Provided records:
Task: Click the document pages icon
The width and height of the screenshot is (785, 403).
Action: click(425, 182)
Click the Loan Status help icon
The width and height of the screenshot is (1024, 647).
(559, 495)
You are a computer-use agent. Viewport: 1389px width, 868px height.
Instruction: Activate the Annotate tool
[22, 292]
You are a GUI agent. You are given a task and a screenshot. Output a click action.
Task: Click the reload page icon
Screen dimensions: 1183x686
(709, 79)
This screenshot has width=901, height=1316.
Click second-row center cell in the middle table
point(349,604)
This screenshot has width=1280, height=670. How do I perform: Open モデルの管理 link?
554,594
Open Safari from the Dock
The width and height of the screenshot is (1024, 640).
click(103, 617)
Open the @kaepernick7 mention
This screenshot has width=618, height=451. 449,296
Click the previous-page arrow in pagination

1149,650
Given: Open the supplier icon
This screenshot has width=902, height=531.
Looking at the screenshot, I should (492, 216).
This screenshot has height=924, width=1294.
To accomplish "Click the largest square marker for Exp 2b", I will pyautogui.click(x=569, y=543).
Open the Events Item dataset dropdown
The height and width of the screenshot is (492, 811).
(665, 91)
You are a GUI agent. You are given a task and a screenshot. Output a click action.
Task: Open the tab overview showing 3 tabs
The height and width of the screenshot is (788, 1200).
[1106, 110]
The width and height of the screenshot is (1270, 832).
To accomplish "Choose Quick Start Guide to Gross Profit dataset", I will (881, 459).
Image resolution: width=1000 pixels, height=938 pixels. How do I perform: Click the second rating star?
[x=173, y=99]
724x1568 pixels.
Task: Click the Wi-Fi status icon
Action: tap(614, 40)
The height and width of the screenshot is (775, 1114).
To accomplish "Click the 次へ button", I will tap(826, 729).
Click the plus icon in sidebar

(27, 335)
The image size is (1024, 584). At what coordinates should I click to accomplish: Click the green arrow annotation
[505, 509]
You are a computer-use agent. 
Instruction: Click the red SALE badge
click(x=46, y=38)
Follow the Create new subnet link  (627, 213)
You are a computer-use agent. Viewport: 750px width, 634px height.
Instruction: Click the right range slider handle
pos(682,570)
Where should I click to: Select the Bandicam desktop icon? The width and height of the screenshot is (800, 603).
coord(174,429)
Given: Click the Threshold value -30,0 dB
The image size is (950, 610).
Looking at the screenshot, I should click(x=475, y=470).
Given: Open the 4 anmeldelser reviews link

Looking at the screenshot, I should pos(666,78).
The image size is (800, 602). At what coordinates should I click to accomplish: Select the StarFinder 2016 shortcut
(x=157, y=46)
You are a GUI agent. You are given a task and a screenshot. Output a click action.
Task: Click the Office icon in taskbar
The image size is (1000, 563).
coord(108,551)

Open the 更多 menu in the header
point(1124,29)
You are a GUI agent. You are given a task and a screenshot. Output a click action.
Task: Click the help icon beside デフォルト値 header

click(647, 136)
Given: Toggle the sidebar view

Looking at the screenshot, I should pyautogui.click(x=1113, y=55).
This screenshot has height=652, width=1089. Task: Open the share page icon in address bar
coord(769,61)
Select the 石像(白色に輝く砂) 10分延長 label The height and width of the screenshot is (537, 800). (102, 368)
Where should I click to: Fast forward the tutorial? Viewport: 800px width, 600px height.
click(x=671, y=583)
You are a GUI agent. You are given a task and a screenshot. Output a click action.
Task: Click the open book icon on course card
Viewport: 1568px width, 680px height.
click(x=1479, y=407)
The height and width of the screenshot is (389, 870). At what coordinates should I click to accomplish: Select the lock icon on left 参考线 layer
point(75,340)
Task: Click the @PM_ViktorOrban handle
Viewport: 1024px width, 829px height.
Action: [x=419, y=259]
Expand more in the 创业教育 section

Aim:
Reproduce all of the entries above word for word, with nothing changed, added, or left out.

Output for this exercise:
Task: Click the document pages icon
The width and height of the screenshot is (785, 403).
Action: click(425, 182)
Click the Loan Status help icon
The width and height of the screenshot is (1024, 647).
(559, 495)
You are a computer-use agent. Viewport: 1389px width, 868px height.
Instruction: Activate the Annotate tool
[22, 292]
You are a GUI agent. You are given a task and a screenshot. Output a click action.
Task: Click the reload page icon
Screen dimensions: 1183x686
(709, 79)
This screenshot has width=901, height=1316.
Click second-row center cell in the middle table
point(349,604)
This screenshot has width=1280, height=670. How do I perform: Open モデルの管理 link?
554,594
Open Safari from the Dock
The width and height of the screenshot is (1024, 640).
click(103, 617)
Open the @kaepernick7 mention
This screenshot has width=618, height=451. 449,296
Click the previous-page arrow in pagination

1149,650
Given: Open the supplier icon
This screenshot has width=902, height=531.
Looking at the screenshot, I should (492, 216).
This screenshot has height=924, width=1294.
To accomplish "Click the largest square marker for Exp 2b", I will pyautogui.click(x=569, y=543).
Open the Events Item dataset dropdown
The height and width of the screenshot is (492, 811).
(665, 91)
You are a GUI agent. You are given a task and a screenshot. Output a click action.
Task: Open the tab overview showing 3 tabs
The height and width of the screenshot is (788, 1200).
[1106, 110]
The width and height of the screenshot is (1270, 832).
To accomplish "Choose Quick Start Guide to Gross Profit dataset", I will (881, 459).
Image resolution: width=1000 pixels, height=938 pixels. How do I perform: Click the second rating star?
[x=173, y=99]
724x1568 pixels.
Task: Click the Wi-Fi status icon
Action: tap(614, 40)
The height and width of the screenshot is (775, 1114).
To accomplish "Click the 次へ button", I will tap(826, 729).
Click the plus icon in sidebar

(27, 335)
The image size is (1024, 584). At what coordinates should I click to accomplish: Click the green arrow annotation
[505, 509]
You are a computer-use agent. 
Instruction: Click the red SALE badge
click(x=46, y=38)
Follow the Create new subnet link  (627, 213)
You are a computer-use agent. Viewport: 750px width, 634px height.
Instruction: Click the right range slider handle
pos(682,570)
Where should I click to: Select the Bandicam desktop icon? The width and height of the screenshot is (800, 603).
coord(174,429)
Given: Click the Threshold value -30,0 dB
The image size is (950, 610).
Looking at the screenshot, I should click(x=475, y=470).
Given: Open the 4 anmeldelser reviews link

Looking at the screenshot, I should pos(666,78).
The image size is (800, 602). At what coordinates should I click to accomplish: Select the StarFinder 2016 shortcut
(x=157, y=46)
You are a GUI agent. You are given a task and a screenshot. Output a click action.
Task: Click the Office icon in taskbar
The image size is (1000, 563).
coord(108,551)

Open the 更多 menu in the header
point(1124,29)
You are a GUI agent. You are given a task and a screenshot. Output a click action.
Task: Click the help icon beside デフォルト値 header

click(647, 136)
Given: Toggle the sidebar view

Looking at the screenshot, I should pyautogui.click(x=1113, y=55).
This screenshot has height=652, width=1089. Task: Open the share page icon in address bar
coord(769,61)
Select the 石像(白色に輝く砂) 10分延長 label The height and width of the screenshot is (537, 800). (102, 368)
Where should I click to: Fast forward the tutorial? Viewport: 800px width, 600px height.
click(x=671, y=583)
You are a GUI agent. You are given a task and a screenshot. Output a click action.
Task: Click the open book icon on course card
Viewport: 1568px width, 680px height.
click(x=1479, y=407)
The height and width of the screenshot is (389, 870). At what coordinates should I click to accomplish: Select the lock icon on left 参考线 layer
point(75,340)
Task: Click the @PM_ViktorOrban handle
Viewport: 1024px width, 829px height.
Action: [x=419, y=259]
Expand more in the 创业教育 section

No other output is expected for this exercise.